Quote the records from the line containing "Given: Click the red castle marker" through the line containing "Looking at the screenshot, I should 654,204.", leaving out the pictures.

___ DATA ENTRIES

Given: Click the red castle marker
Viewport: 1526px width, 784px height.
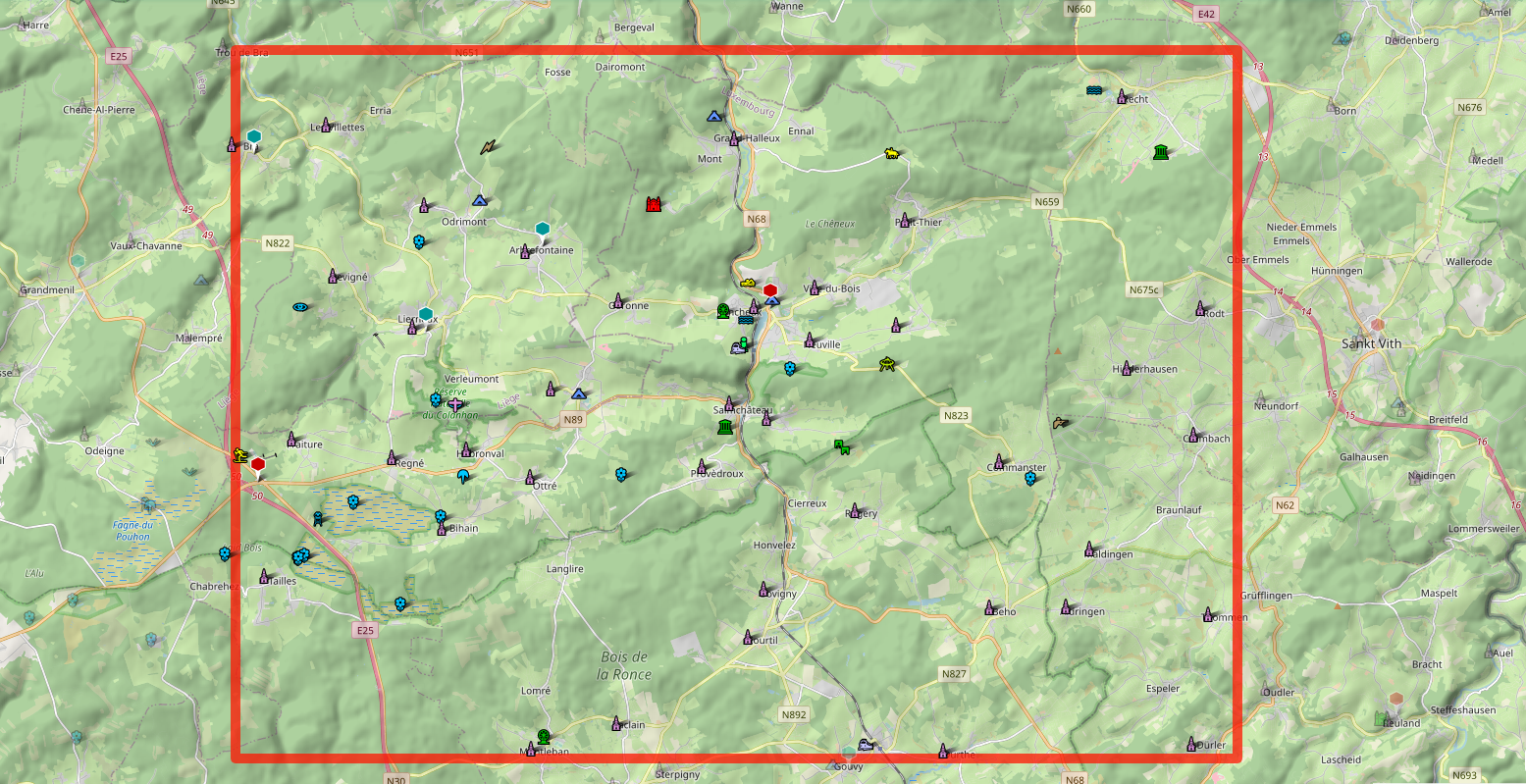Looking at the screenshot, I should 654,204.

______
___ DATA ENTRIES

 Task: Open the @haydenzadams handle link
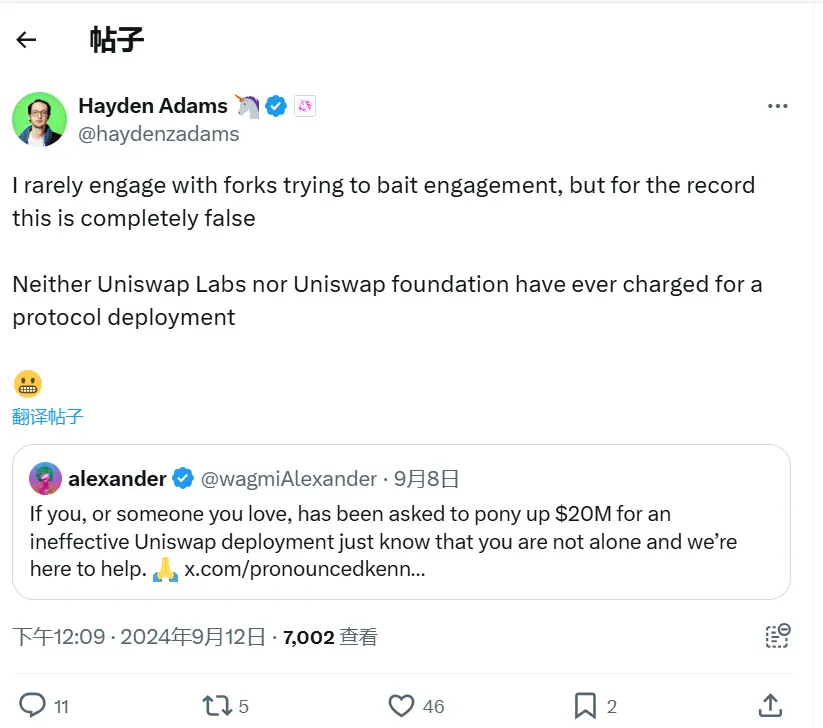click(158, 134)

______

> _RESULT_:
Given: Click the red castle marker
Viewport: 1526px width, 784px height.
Looking at the screenshot, I should 654,204.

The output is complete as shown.